A Seven to Nine foot tall man ape has been sighted in North America for centuries. The mysterious ape-like creature; also known as Bigfoot, is said to inhabit remote regions of the Pacific Northwest.

While most Canadians consider the Sasquatch a mythical creature, for the Cowichan People they are very real. Before the European invasion, Native Americans knew of the creature and gave him the name Sasquatch, which means “hairy giant.”  The Cowichan People gave him the name Thumquas. One of the earliest recorded sightings of a Sasquatch by a white man occurred in 1811 near what is now Jasper, Alberta by a fur trader named David Thompson. Since then there have been hundreds of thousands of sightings of this mysterious creature in Western Canada, and in several states of the U.S.

There have been more than 700 footprints attributed to Bigfoot collected over the years, having an average length of 15.6 inches and an average width of 7.2 inches. Invariably, the sighting of a Sasquatch is accompanied by a very strong, very foul odour.

Daily Colonist, July 20, 1905. Vancouver Island, BC. He is still wild, the Cowichan Leader says: “The wild man of Vancouver Island has again been seen by a prospector while out in the mountains last week near Cowichan Lake.

cross2He reports seeing what he believes was the much-talked-of wild man. He saw something through the bush, and at first sight thought it was a bear and raised his rifle, moving a little closer, when to his surprise a man straightened up before him. He immediately lowered his gun and shouted to him, but the wild man at once sprang into the thicket and was soon lost to view. The prospector tried to follow his track, but on account of the dense undergrowth was forced to give up the chase.”

Not many people have heard the lonely, chilling cries and howls of Bigfoot. But those who have, and know the sounds of the wilderness, say it’s an unforgettable sound like no other.

On the night of July 08, 1975, a Native Man camping at the “Barn” located beside the Cowichan River at the furthest end of Mission Road; also known as the “Power Lines” to the local Natives, reported a strange and unsettling occurrence to the local RCMP detachment.

“I made camp yesterday down beside the Barn, in the evening I cooked a few trout that I had caught earlier in the day. After eating, I was getting a little tired so I decided to turn in. I climbed into my tent and lay down on my bedroll. I let my dogs run around because they always stay close to camp.

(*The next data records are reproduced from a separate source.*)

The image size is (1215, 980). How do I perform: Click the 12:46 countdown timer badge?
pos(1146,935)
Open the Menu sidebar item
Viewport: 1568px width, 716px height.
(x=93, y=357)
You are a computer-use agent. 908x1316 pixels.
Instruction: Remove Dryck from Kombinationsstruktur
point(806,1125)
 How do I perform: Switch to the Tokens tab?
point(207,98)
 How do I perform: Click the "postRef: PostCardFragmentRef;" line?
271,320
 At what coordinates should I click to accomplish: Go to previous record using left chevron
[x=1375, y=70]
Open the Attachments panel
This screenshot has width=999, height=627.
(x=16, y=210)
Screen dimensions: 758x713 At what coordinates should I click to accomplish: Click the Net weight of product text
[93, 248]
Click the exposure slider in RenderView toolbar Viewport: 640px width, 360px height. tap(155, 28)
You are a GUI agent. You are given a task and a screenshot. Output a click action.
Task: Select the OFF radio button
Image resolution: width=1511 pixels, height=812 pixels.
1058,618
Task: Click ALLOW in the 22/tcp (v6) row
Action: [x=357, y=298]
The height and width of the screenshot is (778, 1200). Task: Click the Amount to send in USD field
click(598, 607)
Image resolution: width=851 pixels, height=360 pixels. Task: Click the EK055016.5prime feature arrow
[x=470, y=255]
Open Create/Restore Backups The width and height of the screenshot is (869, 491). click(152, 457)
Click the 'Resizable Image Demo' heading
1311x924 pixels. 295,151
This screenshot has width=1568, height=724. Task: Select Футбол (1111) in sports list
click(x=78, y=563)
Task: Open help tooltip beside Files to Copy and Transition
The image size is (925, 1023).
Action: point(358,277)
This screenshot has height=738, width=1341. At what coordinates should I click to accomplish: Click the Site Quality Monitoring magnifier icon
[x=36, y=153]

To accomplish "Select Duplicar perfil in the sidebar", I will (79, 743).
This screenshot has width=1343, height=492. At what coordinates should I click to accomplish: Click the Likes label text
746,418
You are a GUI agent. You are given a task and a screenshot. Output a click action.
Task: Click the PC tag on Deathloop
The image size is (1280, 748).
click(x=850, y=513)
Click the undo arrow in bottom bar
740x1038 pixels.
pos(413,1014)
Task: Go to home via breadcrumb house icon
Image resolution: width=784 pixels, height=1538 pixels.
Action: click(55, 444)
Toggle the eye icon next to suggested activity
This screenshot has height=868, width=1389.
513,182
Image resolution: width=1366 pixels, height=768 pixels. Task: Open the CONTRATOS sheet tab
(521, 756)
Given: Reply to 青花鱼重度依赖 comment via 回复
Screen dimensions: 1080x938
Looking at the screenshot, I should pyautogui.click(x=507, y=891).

I started to dose off to the crickets chirping when suddenly I woke up it was as if I had one of those dreams where you are falling. I could tell there was something very wrong. It was dead quiet – no crickets, nothing, and then my dogs came running into my tent whining and shaking. I quickly jumped up; these dogs were very aggressive dogs, I’d never seen them scared like that. I grabbed my knife along with a flashlight and stepped outside the tent. I couldn’t see anything, but I had that sensation of being watched.

I grabbed some more firewood and threw it on the embers left from the dinner fire. Then I heard some very heavy footsteps right behind me in the trees. There was also a very strange odour, almost like a cross between a skunk and something dead.

Then the stillness of the night was broken by an eerie sound. The kind of scream no cougar or bear could ever squeeze from their throat. Piercing, echoing, guttural; a single, horrible high-pitched-yet-throaty, inhuman, unnatural sound that makes your skin crawl. This thing circled my campsite all night long. I didn’t sleep all night, I sat there and waited for daybreak, and in the morning I packed my gear and left”.

06/16/2003. Original headline: “Tracks in strawberry patch left by Sasquatch”

Francis Joe kneels beside a trail of huge footprints crossing the strawberry field beside his home at the end of Boys Road. Francis Joe, 78, was born on the Native reserve south of Duncan and has never seen tracks like these before. He believes they belong to a legendary ape-like creature the Cowichan people call Thumquas and others call a Sasquatch or Bigfoot.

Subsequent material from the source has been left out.